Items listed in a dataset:
◇ ◇ ◇

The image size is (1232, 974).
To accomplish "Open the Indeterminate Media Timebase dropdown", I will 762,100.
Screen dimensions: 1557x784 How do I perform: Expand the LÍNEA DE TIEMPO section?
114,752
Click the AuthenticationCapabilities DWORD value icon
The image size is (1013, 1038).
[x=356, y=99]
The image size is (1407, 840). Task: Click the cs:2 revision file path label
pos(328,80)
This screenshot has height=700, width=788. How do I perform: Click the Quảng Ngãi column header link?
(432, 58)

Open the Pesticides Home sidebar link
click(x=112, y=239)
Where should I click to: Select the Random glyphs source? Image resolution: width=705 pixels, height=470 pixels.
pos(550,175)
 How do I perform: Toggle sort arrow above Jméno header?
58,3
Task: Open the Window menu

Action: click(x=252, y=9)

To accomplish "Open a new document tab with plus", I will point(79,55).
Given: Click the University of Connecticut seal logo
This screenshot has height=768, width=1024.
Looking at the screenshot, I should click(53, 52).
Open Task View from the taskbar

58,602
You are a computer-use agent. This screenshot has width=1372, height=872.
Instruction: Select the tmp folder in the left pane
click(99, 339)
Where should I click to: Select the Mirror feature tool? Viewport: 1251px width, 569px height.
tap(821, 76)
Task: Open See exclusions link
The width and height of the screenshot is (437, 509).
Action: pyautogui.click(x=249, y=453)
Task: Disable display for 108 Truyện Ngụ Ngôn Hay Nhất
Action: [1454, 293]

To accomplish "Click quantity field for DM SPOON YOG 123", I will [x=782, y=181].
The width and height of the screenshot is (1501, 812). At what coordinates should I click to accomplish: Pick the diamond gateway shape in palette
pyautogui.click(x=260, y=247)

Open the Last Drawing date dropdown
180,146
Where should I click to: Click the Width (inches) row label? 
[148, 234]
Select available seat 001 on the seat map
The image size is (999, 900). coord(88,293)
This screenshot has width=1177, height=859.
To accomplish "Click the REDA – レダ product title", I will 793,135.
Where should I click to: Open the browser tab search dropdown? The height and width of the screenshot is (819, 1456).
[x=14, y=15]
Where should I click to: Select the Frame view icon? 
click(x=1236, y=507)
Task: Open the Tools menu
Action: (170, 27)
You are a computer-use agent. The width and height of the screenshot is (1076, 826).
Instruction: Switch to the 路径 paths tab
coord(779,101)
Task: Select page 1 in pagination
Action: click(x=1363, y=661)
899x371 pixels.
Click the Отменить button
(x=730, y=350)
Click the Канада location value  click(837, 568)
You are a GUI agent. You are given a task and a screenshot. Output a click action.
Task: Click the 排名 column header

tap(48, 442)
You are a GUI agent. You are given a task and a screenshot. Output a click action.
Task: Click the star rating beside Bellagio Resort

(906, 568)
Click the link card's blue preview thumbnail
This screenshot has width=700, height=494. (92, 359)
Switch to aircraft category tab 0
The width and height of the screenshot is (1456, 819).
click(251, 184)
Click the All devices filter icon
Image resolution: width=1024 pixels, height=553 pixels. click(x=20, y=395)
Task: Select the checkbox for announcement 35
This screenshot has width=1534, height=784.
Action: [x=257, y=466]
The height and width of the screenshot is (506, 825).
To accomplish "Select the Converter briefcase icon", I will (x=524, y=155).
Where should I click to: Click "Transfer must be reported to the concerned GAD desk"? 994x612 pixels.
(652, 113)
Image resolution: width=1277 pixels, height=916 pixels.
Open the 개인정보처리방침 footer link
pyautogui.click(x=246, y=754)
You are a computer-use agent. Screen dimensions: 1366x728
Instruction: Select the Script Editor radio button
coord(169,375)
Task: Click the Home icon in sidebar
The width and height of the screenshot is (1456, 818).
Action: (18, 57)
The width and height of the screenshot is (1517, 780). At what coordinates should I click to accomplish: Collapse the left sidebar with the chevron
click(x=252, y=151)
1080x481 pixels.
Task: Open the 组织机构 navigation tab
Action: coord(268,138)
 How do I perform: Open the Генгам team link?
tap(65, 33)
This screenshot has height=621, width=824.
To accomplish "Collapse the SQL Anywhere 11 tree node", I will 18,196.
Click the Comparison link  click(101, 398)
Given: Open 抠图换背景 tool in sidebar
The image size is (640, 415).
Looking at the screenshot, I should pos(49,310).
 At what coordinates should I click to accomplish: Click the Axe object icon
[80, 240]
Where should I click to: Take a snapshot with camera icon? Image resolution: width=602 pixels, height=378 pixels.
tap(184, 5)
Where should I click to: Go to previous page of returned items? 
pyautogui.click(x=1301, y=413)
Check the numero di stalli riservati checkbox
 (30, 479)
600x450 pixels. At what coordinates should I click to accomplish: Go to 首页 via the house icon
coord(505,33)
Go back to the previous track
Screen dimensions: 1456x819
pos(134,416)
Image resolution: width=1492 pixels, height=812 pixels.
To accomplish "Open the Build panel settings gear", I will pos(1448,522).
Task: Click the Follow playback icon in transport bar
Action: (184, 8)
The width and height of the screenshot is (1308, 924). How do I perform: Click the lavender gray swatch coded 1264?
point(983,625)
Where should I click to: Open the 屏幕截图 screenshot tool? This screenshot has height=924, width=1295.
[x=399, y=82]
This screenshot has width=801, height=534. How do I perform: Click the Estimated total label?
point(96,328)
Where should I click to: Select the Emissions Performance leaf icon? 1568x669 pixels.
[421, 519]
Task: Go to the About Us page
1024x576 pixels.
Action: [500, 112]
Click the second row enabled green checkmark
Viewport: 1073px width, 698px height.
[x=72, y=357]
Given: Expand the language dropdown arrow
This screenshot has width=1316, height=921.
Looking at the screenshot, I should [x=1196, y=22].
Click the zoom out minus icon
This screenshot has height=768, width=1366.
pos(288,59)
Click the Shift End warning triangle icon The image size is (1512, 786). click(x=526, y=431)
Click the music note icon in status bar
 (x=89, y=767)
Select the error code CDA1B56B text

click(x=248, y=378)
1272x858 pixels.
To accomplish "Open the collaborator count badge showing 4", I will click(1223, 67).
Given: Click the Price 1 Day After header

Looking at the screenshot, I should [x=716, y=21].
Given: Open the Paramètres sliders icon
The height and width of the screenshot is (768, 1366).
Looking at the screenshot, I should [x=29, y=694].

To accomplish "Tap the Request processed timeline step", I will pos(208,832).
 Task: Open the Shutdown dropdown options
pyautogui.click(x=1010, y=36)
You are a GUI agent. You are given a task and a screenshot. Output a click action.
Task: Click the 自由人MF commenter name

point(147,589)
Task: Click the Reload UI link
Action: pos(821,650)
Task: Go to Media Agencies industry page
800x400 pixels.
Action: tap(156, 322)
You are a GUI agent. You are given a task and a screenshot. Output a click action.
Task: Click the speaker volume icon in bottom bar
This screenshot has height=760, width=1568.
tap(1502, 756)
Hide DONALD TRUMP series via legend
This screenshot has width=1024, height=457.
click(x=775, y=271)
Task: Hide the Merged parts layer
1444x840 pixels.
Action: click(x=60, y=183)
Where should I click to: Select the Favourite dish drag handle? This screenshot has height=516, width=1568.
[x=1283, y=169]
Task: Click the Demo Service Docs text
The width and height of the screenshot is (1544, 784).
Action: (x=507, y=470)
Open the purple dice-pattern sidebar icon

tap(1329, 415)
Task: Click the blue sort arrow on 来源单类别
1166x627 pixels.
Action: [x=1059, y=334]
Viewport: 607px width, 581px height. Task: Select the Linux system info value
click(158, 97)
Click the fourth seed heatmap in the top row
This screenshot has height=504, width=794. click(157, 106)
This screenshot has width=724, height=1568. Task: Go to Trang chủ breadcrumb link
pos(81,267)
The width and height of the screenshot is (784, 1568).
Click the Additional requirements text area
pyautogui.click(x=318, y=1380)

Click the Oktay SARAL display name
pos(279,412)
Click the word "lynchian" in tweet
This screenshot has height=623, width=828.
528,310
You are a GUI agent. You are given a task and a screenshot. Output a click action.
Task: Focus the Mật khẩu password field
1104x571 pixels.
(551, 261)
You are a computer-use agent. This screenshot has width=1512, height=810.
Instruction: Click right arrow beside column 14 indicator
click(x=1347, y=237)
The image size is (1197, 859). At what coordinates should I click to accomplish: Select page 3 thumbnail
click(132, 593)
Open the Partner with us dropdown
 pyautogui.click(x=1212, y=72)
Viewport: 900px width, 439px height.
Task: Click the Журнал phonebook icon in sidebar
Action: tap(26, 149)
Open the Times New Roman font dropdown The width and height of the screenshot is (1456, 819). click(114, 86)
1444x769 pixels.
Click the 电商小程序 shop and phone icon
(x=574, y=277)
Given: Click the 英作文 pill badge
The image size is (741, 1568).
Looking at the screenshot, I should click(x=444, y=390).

◇ ◇ ◇

[WHAT TO PRODUCE] Count how many lines of the records contain the string "Expand", matching case exactly, and reply with only that number.

[TASK OUTPUT] 2